◆ Given data:

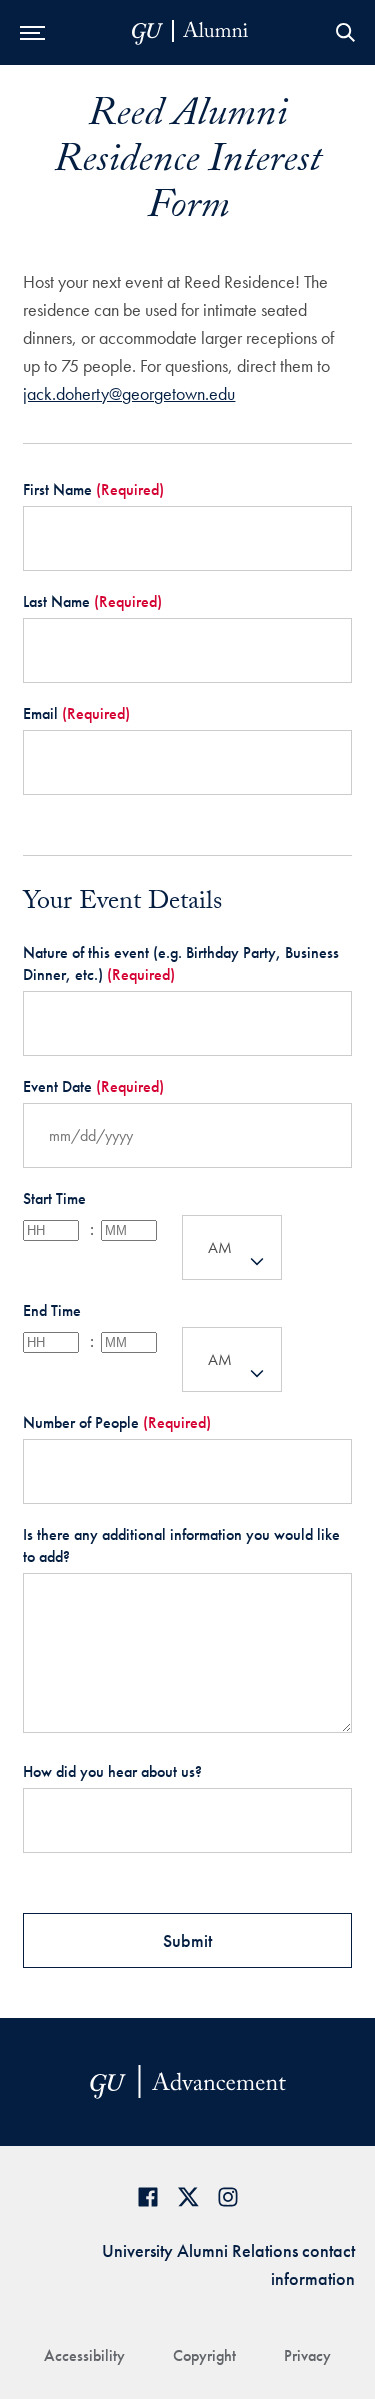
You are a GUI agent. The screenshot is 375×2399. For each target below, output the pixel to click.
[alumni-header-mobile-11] (190, 32)
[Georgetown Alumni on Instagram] (228, 2196)
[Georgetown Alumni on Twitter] (188, 2196)
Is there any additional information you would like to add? (181, 1545)
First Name (93, 489)
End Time (52, 1310)
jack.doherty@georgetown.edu (129, 393)
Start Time (54, 1198)
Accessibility (84, 2355)
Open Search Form (345, 32)
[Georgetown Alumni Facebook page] (148, 2196)
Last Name (92, 601)
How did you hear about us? (112, 1771)
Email (76, 713)
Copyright (204, 2355)
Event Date (93, 1086)
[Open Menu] (32, 32)
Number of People (117, 1422)
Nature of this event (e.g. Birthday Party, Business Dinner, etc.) (181, 963)
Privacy (307, 2355)
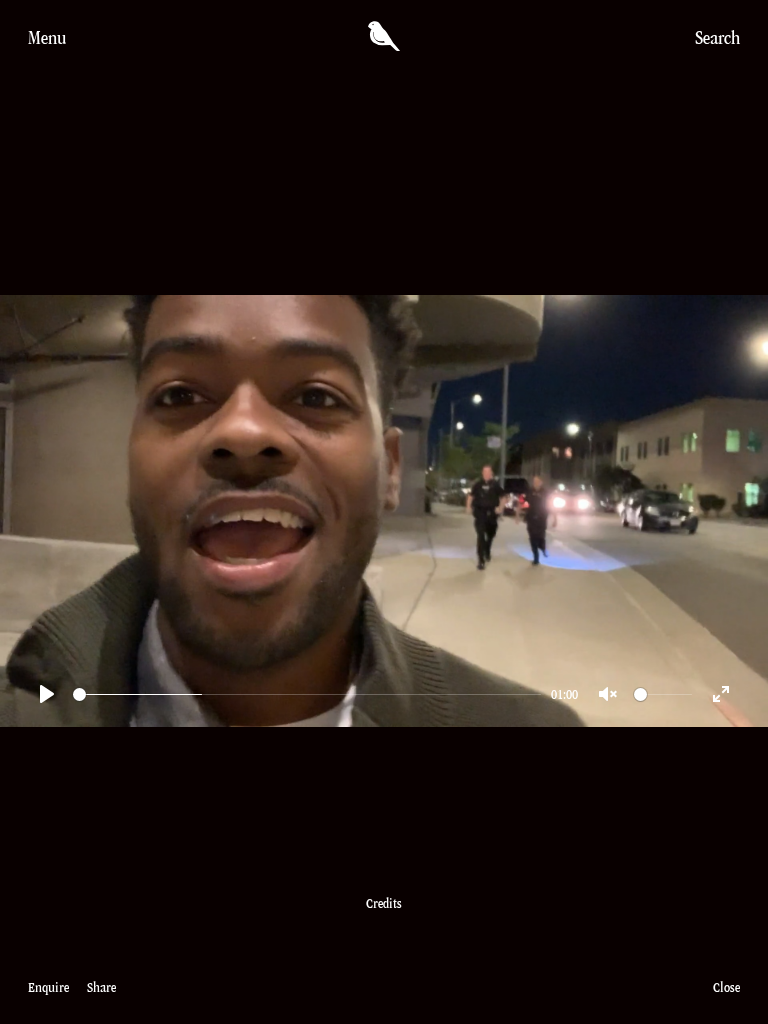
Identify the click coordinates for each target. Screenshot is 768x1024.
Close (726, 987)
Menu (47, 37)
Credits (384, 904)
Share (101, 987)
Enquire (48, 987)
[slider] (307, 694)
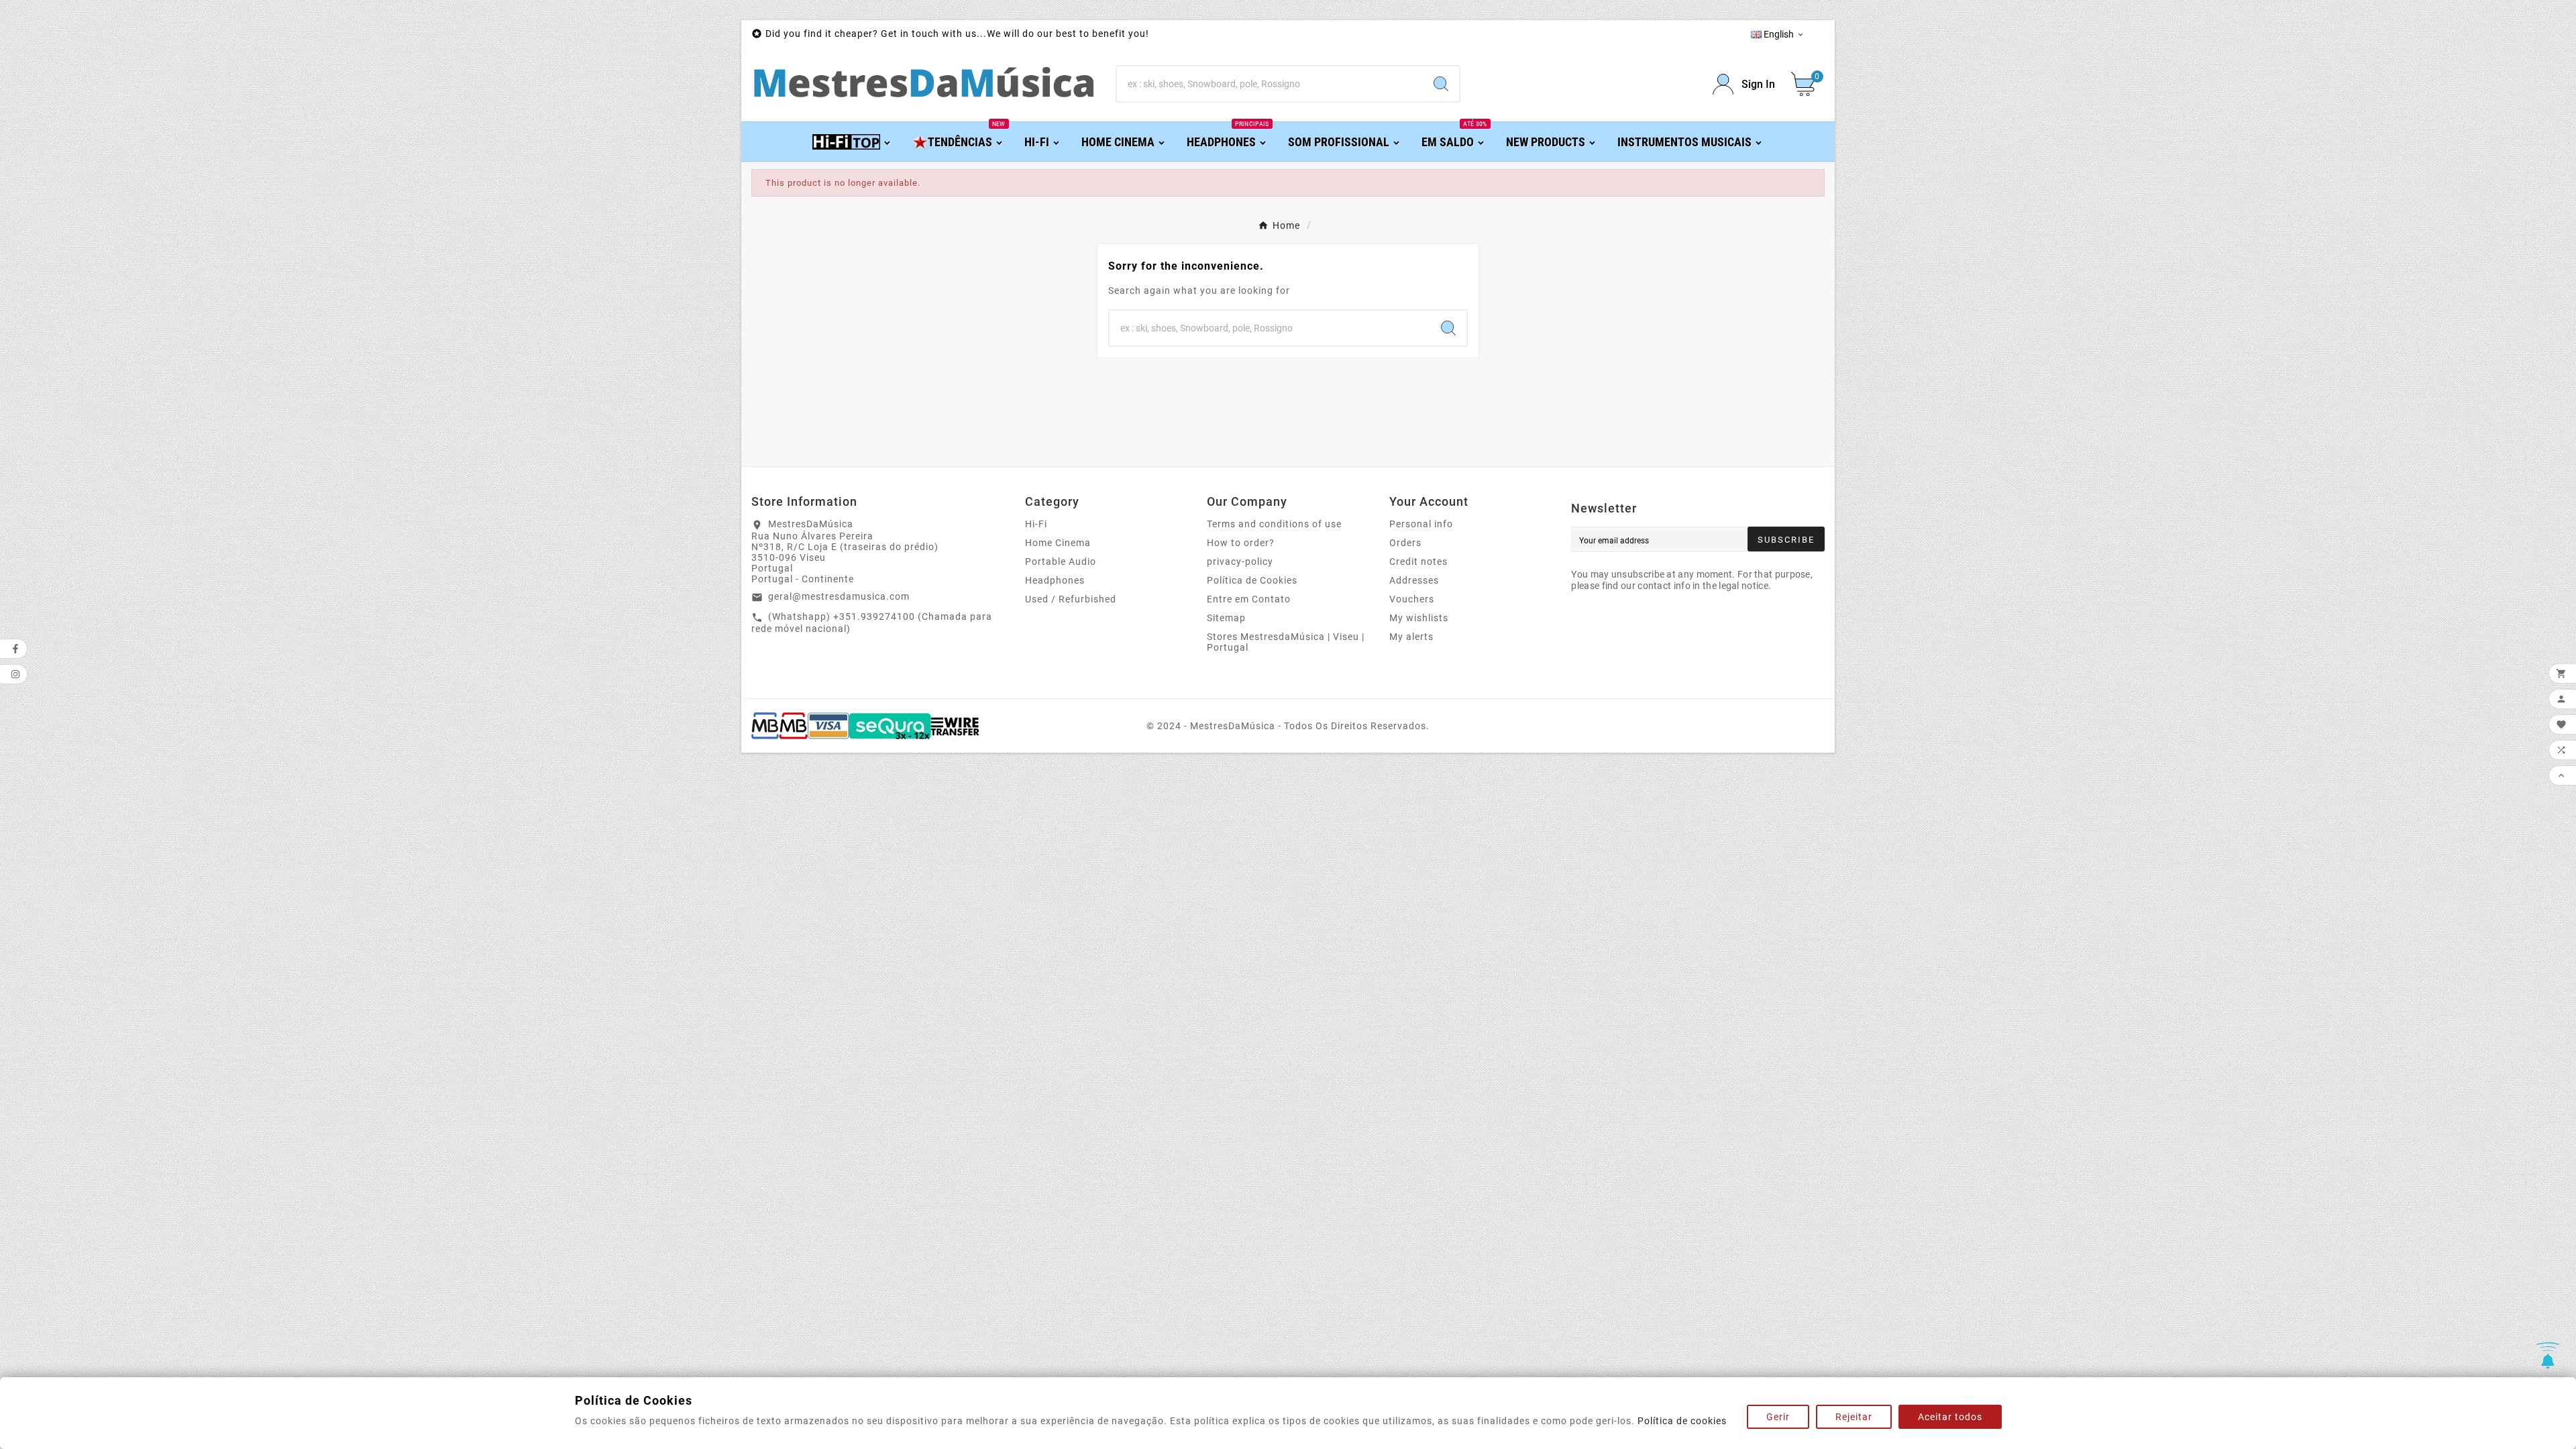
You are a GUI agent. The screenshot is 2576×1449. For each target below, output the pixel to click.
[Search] (1441, 83)
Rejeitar (1853, 1416)
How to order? (1241, 542)
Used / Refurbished (1070, 599)
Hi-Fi (1036, 524)
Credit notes (1418, 561)
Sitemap (1226, 617)
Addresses (1414, 580)
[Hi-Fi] (852, 141)
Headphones (1055, 580)
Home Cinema (1058, 542)
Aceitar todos (1950, 1416)
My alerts (1411, 636)
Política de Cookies (1252, 580)
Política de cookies (1682, 1420)
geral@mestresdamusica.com (839, 596)
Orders (1405, 542)
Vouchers (1411, 599)
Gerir (1778, 1416)
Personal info (1421, 524)
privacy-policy (1240, 561)
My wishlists (1418, 617)
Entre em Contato (1249, 599)
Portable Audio (1060, 561)
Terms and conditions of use (1274, 524)
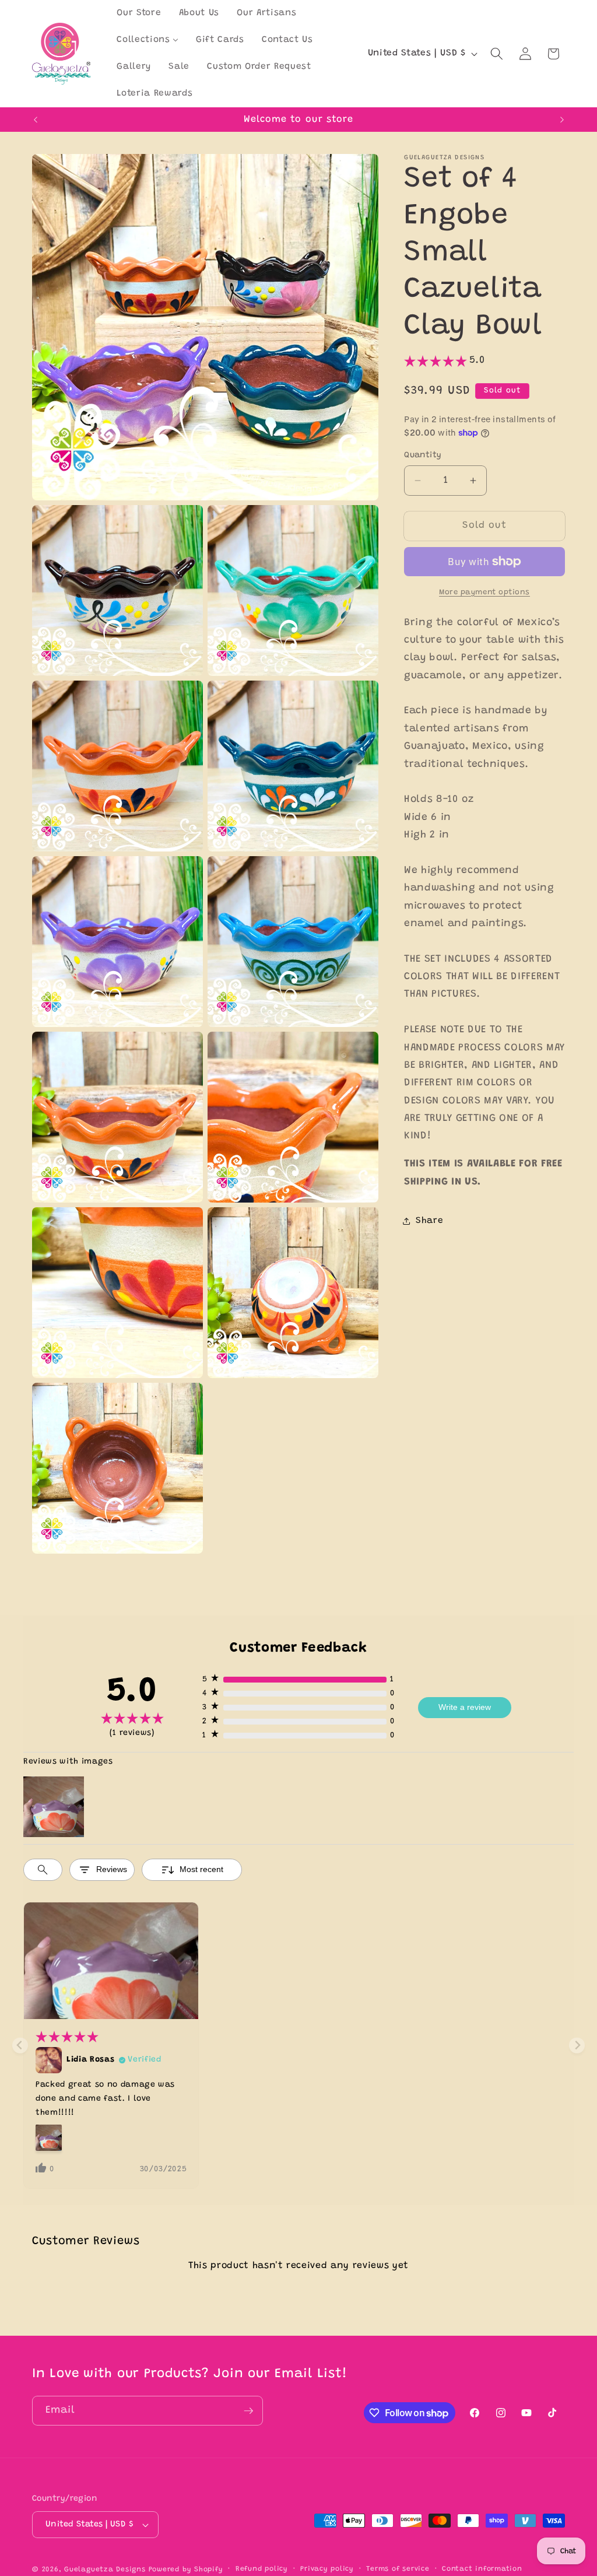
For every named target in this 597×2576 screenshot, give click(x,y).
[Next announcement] (562, 119)
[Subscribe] (248, 2411)
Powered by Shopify (186, 2569)
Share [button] (429, 1221)
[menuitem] (139, 13)
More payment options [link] (484, 592)
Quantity (423, 455)
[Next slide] (577, 2045)
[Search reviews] (42, 1870)
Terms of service (397, 2569)
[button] (497, 54)
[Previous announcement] (35, 119)
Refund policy (262, 2569)
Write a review (464, 1707)
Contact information (482, 2569)
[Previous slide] (20, 2045)
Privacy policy (327, 2569)
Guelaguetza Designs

◆ Task goal: Some lines in the data above hold the string "Search". Find and copy each of them.

◆ The completed task:
Open Search Form (345, 32)
[Search] (1441, 83)
[Search reviews] (42, 1870)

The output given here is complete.